▶ **Task goal**: Return all of the material exactly; no line may be dropped.

▶ **Exercise data**:
★ ★ ★ ★

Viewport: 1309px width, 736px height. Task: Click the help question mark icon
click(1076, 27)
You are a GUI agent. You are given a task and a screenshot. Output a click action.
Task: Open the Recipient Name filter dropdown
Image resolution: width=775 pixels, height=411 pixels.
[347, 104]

★ ★ ★ ★

▶ **Task result**:
Viewport: 1309px width, 736px height. Task: Click the help question mark icon
click(1076, 27)
You are a GUI agent. You are given a task and a screenshot. Output a click action.
Task: Open the Recipient Name filter dropdown
Image resolution: width=775 pixels, height=411 pixels.
[347, 104]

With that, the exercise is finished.